Residents are demanding lower electricity rates and to meet with Tshwane executive mayor Kgosientso Ramakgopa. Last week angry residents burnt down a satellite police station and the area’s municipal offices.
Johannes Jafter, spokesperson for the police, said 31 people were arrested for public violence yesterday. Dozens of children also took part in the protest – some in school uniform.
Police blocked more than 800 protesters from entering Bronkhorstpruit. “They think we’re stupid. We want to march to town. He (the mayor) does not want to come here. We will fight until the politicians come here,” local resident GT Sambo said.
Police on the scene showed their frustration by shouting at some of those arrested. “You don’t want better lives.

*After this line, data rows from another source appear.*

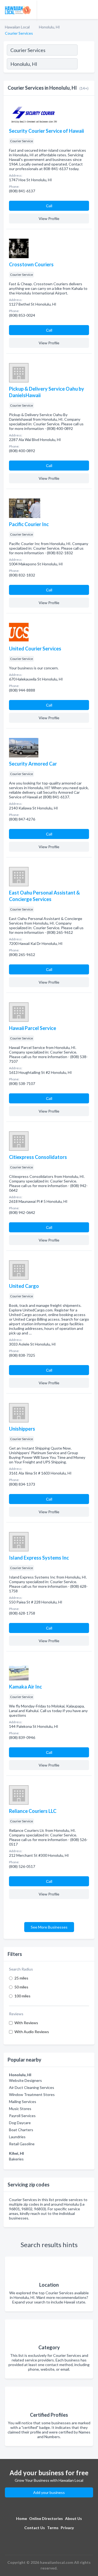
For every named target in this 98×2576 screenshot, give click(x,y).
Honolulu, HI (49, 27)
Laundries (17, 2136)
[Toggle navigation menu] (90, 9)
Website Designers (25, 2080)
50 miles (21, 1987)
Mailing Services (22, 2101)
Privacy (67, 2527)
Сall (49, 205)
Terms (53, 2527)
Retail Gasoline (22, 2143)
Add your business (49, 2492)
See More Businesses (49, 1927)
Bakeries (16, 2159)
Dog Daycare (20, 2122)
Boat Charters (21, 2129)
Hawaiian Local (17, 27)
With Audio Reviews (31, 2031)
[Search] (86, 64)
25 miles (21, 1978)
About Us (73, 2518)
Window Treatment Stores (32, 2094)
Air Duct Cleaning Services (31, 2087)
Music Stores (20, 2108)
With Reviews (26, 2022)
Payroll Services (22, 2115)
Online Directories (46, 2518)
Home (21, 2518)
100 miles (22, 1996)
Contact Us (34, 2527)
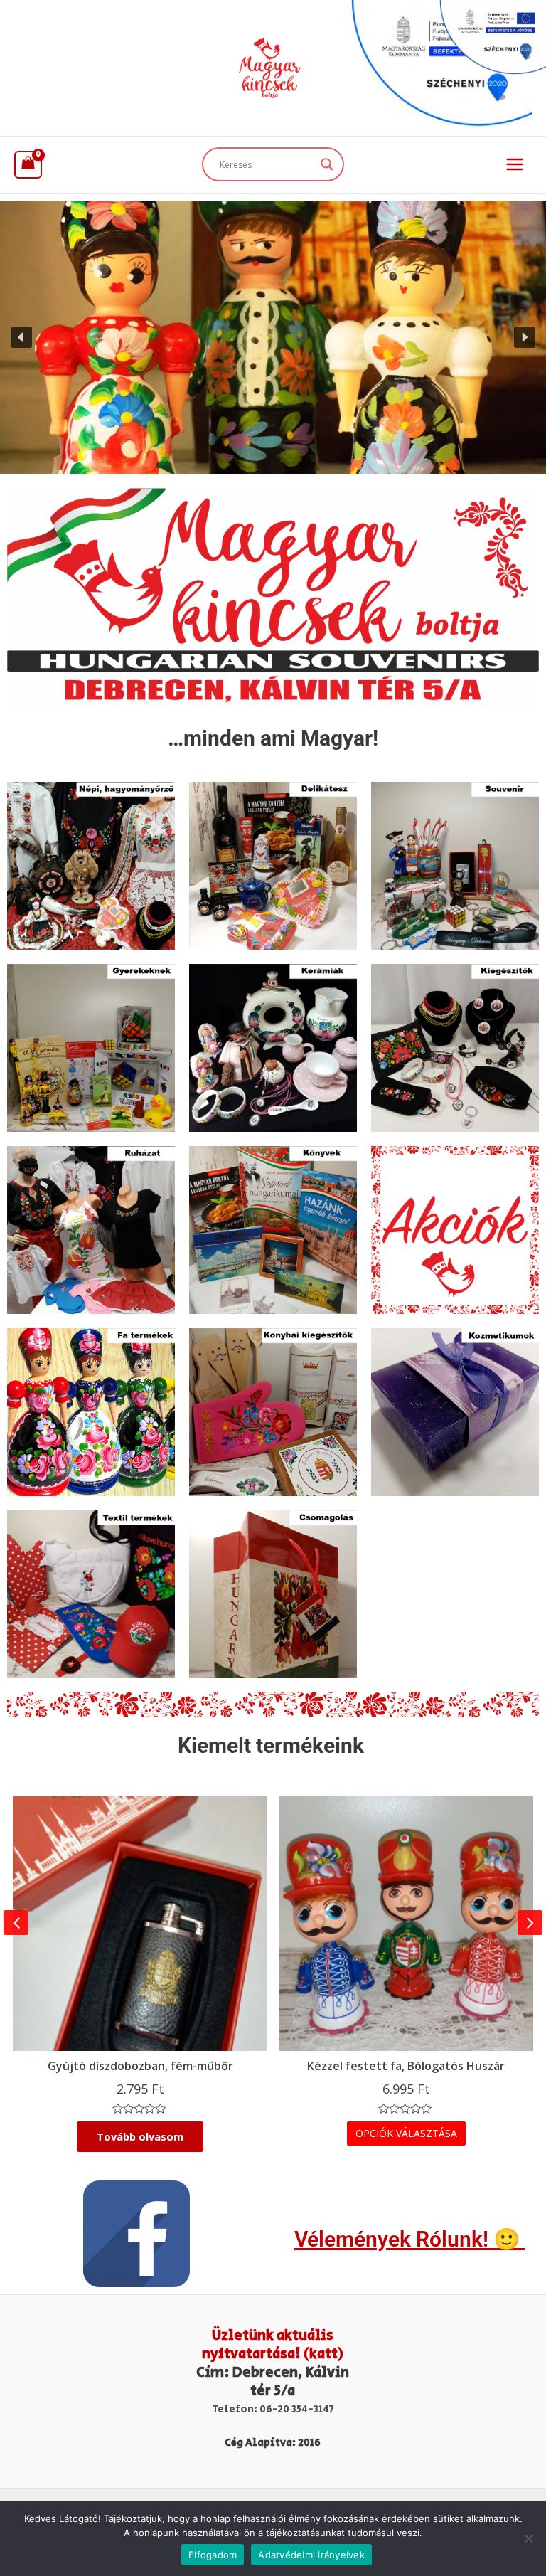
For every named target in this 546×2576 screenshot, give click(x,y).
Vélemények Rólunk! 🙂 (409, 2239)
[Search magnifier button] (327, 164)
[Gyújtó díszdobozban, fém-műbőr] (140, 1923)
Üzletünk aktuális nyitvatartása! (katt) (272, 2345)
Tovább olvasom (140, 2136)
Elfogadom (212, 2554)
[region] (273, 337)
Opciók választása (406, 2133)
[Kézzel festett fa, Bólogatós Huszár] (406, 1923)
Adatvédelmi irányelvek (311, 2554)
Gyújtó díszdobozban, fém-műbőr (140, 2066)
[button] (21, 337)
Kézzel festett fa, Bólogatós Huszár (406, 2066)
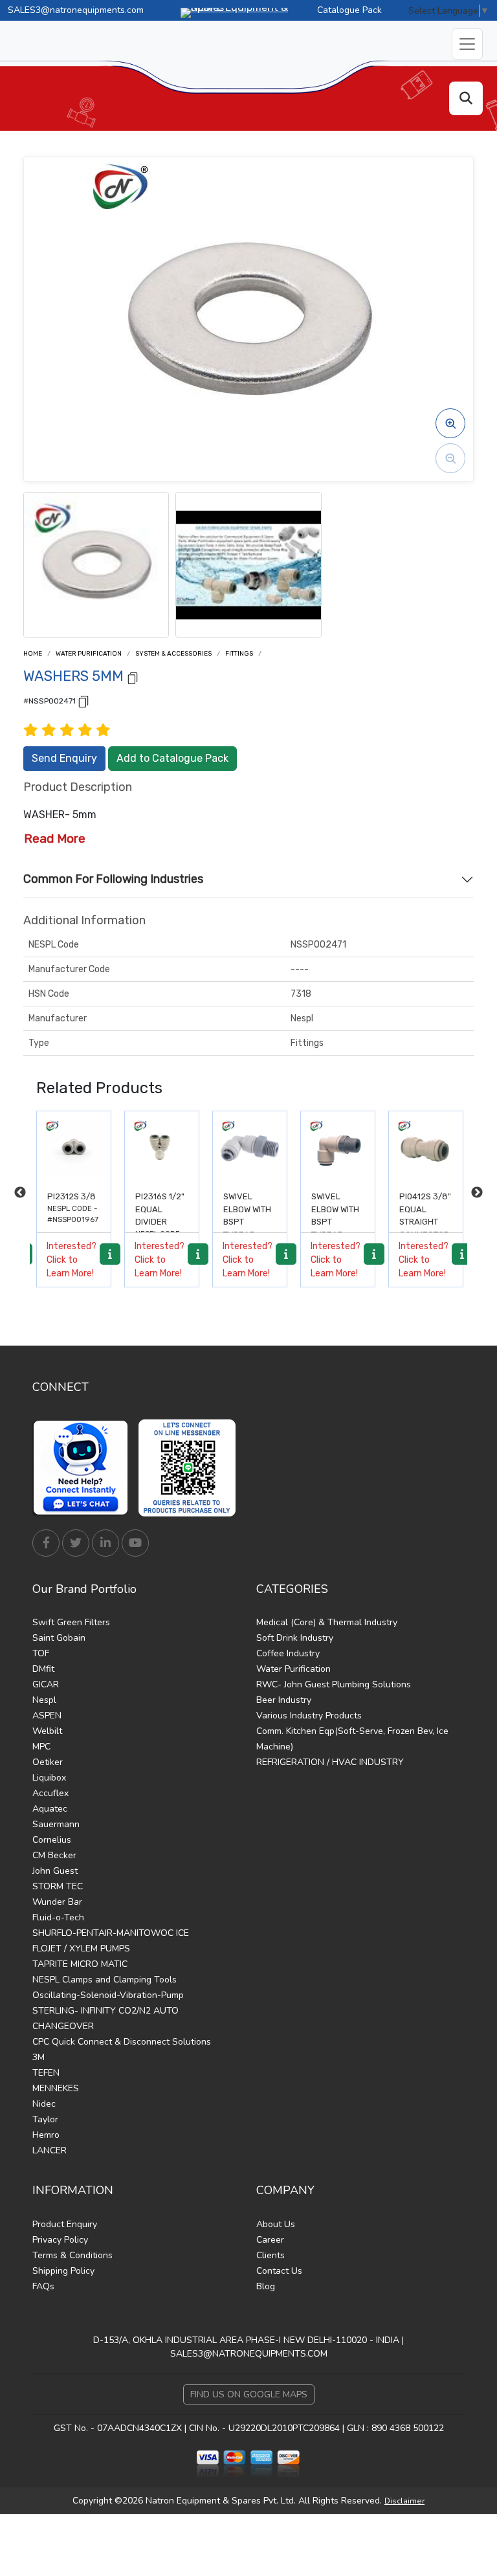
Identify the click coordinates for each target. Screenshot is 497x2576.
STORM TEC (57, 1886)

You are burning your children’s education. You are burning their books,” one policeman said.
Residents have been struggling to buy prepaid electricity. According to the City of Tshwane, the Kungwini municipality, part of Tshwane since 2011, has been using a different prepaid electricity system, which failed last Monday.
“The city has, since the system crashed, called in technicians for repairs, but have been advised that the system was irreparable,” Blessing Manale, spokesperson for the city said. Residents have until March 20 to re-register on a new payment system.

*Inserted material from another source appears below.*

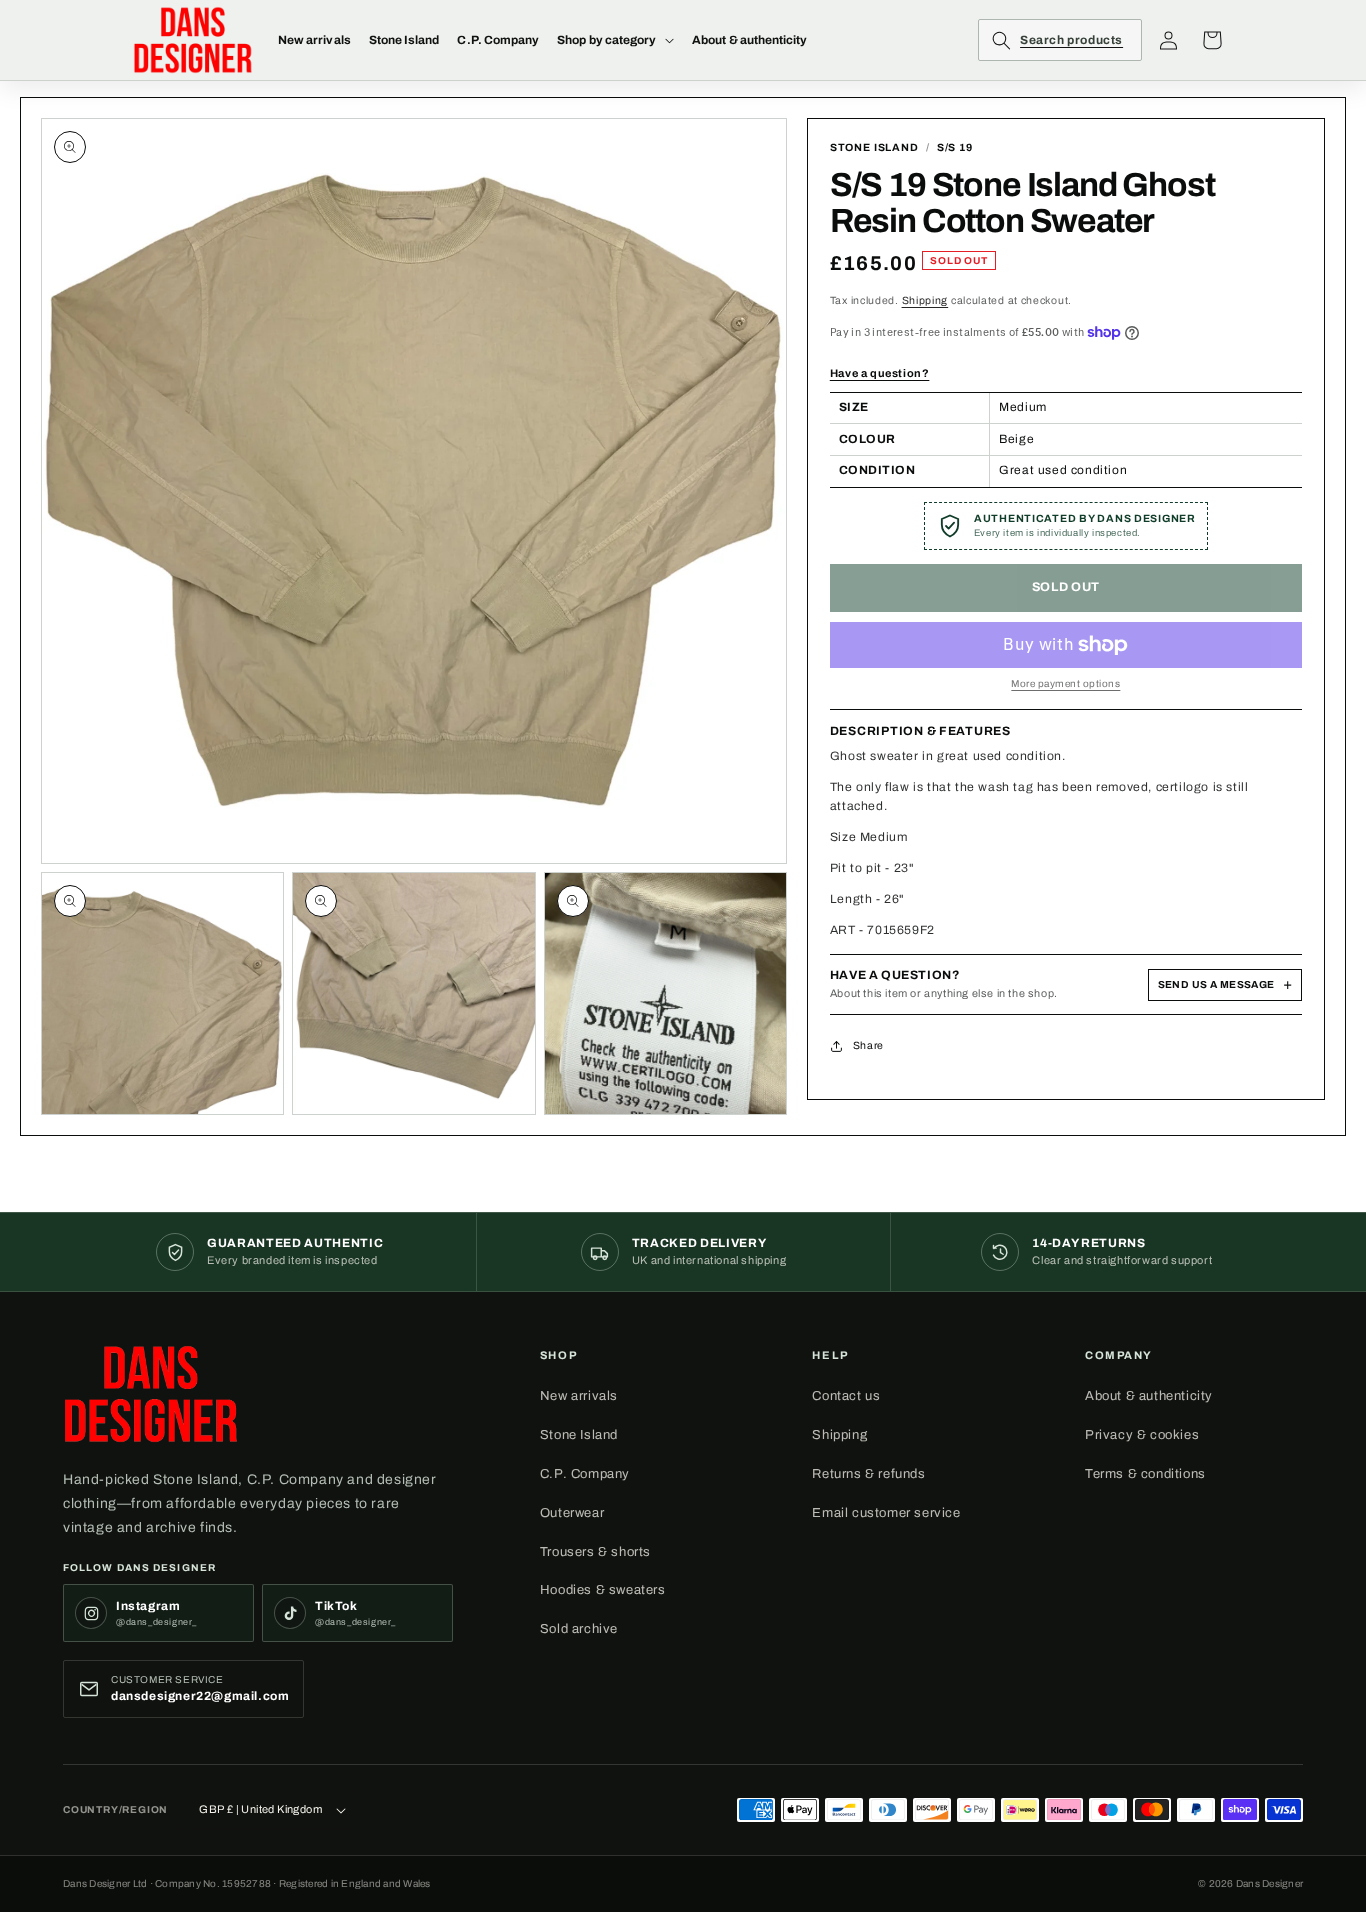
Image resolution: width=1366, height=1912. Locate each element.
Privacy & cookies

“We appeal to residents to exercise restraint and desist with acts of criminality. They must fast-track their registration into the new prepaid services to ensure their reconnection,” he said.
However, residents also complained about the escalating price of electricity. One disgruntled resident, Brenda Ndlovu, said she had received enormous electricity bills since 2011.
“We are two people staying in my RDP house. We worked the whole of December, but got charged R942 for water and electricity.
“They don’t even check the meters,” she said.
None of the protesters The Citizen spoke to were aware of the new registration process set in motion by the city.